The overall steps includes:

  • Document Digitization: Get any format into markdown
  • KG Construction: Construct the knowledge graph from the documents

Example code

import os
from pathlib import Path

# set the environment variable to the config file to current directory

os.environ["CONFIG_FILE"] = str(Path.cwd() / "config.yml")
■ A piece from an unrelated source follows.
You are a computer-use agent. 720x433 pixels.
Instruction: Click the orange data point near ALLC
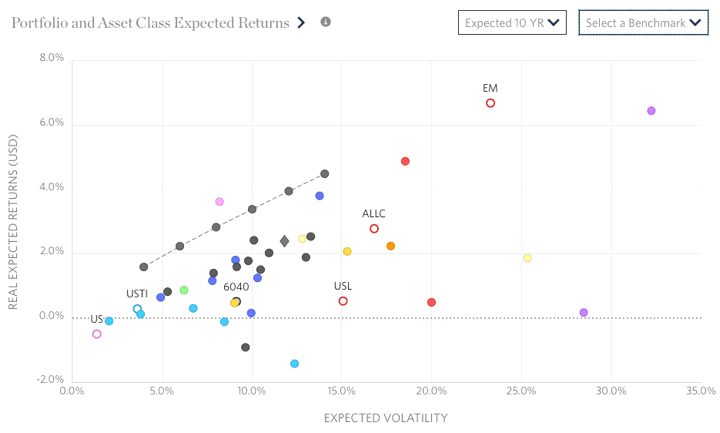[390, 246]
from Docs2KG.digitization.image.pdf_docling import PDFDocling
from Docs2KG.kg_construction.layout_kg.layout_kg import LayoutKGConstruction
from Docs2KG.kg_construction.semantic_kg.ner.ner_spacy_match import NERSpacyMatcher
from Docs2KG.utils.config import PROJECT_CONFIG

if __name__ == "__main__":
    # digitization for PDF
    pdf_path = (
            PROJECT_CONFIG.data.input_dir / "gsdRec_2024_08.pdf"
    )  # path to the pdf file or any other format
    processor = PDFDocling(file_path=pdf_path)  # initialize the processor
    processor.process()  # process the pdf file
    # knowledge graph construction
    project_id = "wamex"  # project id
    md_files = (
            PROJECT_CONFIG.data.output_dir
            / "gsdRec_2024_08"
            / "PDFDocling"
            / "gsdRec_2024_08.md"
    )  # path to the markdown file which is generated from the pdf
    layout_kg_construction = LayoutKGConstruction(
        project_id
    )  # initialize the layout kg construction
    layout_kg_construction.construct(
        [{"content": md_files.read_text(), "filename": md_files.stem}]
    )  # construct the layout kg
    example_json = (
            PROJECT_CONFIG.data.output_dir
            / "projects"
            / project_id
            / "layout"
            / "gsdRec_2024_08.json"
    )  # path to the layout kg json file
    # entity extraction with NER spacy matcher given an entity list
    entity_extractor = NERSpacyMatcher(project_id)
    entity_extractor.construct_kg([example_json])

After this, the output json will be with the entities and relations extracted from the documents.

Upload the output json to the Docs2KG web interface for next step human-in-the-loop validation and verification.